Monica: Hah! They recalled every single book from every store and distributer, and “lost” the defaced copy that I had, since I stupidly sent it to them when they asked for it. A year later they re-published the book as if nothing happened.
Bill: So what’s next?
Monica: Nice shirt. I TOLD you you’d look great in pink.
Bill: I got sauce on it. Damn. Monica, thanks. Let’s go watch that video your publisher made about When We Were the Kennedys, and then get you to your reading, 7:30, Devanney, Doak, and Garrett, Booksellers, right on Broadway in Farmington. And by the way, congrats on making it to Broadway!
[Here’s Monica’s tour schedule thus far. Go see a great reader perform!:
Mon, July 9: TV news show “207” on Maine NBC affiliate stations. 7pm
Tue, July 10: Book launch at Longfellow Books, Portland, ME. 7pm
Thu, July 12: Book talk/signing at Kennebooks, Kennebunk, ME. 7pm
Fri, July 13: Book talk/signing at Devaney, Doak & Garrett, Farmington, ME. 7pm
Sat, July 14: “Books in Boothbay,” Railway Village, Boothbay, ME. 12:30-3:30
Mon, July 16: “Literary New England” radio show. 8:15pm EST
Tue, July 17: Book talk at Falmouth Library, Falmouth, ME. Noon.

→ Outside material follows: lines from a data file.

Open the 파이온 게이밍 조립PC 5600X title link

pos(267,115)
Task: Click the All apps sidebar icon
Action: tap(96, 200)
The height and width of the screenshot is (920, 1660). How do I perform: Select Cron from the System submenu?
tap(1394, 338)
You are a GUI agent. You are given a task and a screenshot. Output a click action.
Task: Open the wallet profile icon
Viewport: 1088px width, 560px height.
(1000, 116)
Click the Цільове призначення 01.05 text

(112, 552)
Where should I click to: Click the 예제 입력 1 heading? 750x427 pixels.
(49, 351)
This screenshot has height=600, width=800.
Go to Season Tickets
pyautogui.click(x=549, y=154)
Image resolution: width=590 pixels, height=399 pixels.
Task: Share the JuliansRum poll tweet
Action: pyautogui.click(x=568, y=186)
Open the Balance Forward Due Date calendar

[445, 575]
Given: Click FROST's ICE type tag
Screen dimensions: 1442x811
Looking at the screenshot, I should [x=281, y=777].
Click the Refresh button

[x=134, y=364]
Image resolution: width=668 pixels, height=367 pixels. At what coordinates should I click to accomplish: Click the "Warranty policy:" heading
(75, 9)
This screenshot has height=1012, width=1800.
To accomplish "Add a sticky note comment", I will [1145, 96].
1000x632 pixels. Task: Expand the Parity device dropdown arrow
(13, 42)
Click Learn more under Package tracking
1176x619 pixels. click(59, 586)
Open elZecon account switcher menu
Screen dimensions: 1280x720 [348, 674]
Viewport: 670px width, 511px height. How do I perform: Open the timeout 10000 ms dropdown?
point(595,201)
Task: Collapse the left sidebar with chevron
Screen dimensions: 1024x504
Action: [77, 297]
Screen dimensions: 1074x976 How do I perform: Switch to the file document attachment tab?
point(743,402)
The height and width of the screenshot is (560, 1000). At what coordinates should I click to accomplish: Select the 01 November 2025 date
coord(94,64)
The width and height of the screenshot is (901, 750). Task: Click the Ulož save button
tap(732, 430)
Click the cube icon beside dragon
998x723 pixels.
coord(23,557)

Tue, July 17: Reading at Stonecoast Writers’ Conference. 3:45pm
Wed, July 18: Book talk/signing at Witherle Library, Castine, ME. 7pm
Thu, July 19: Book talk at Skidompha Libary, Damariscotta, ME. 10am
Thu, July 19: Book signing at Maine Coast Books, Damariscotta, ME. 11-2
Tue, July 24: Book talk/signing at River Run Books, Portsmouth, NH. 7pm
Wed, July 25: Book talk/signing at Portland Public Library, Portland, ME. 12 noon
Thu, July 26: Book talk/signing at Union Church, Biddeford Pool, ME. 7:30pm
Fri, July 27: Book talk/signing at Left Bank books, Belfast, ME. 7pm
Sun, July 29: Graves Library, Kennebunkport, ME. 2pm
Aug 7: Book talk/signing, A Great Good Place for Books, Oakland, CA. 7pm
Aug 8: Store visit, Book Passage, Corte Madera, CA. Noon.
Aug 8: Book talk/signing, Copperfield’s, Santa Rosa, CA. 6pm
Aug 9: Book talk/signing, Books Inc, Berkeley, CA. 7pm
Aug 14: Book talk/signing, Politics & Prose, Washington, DC. 7pm
Aug 26 – Sept 1: Memoir workshop at Haystack Mountain School for the Arts. (FMI go to haystack-mtn.org)
Sept 6: “Meet the Author” talk. Darien Library, Darien, CT. 7pm
Sept 19: Book talk at Rumford Historical Society, Rumford, ME. 7pm]
I’m back
What a charming talk–lively and informational. And, of course, funny. Bill and Monica seem to take inspiration from the same Muse.
Love it, and can’t wait to read the memoir. It’s interesting how switching to nonfiction was such a learning curve for you, Monica, after all your experience. It sounds like you had to feel you’d earned the right to use all your craft, bring it to bear, on your own true story.
Yes, Richard. I think it was about “earning” the right to tell my own story. I had the experience, but not the confidence.
Bill, you are deary-dear. And I don’t believe for one second that you bought a pink shirt.
yellow?
Bill, please. Yellow would be your worst color.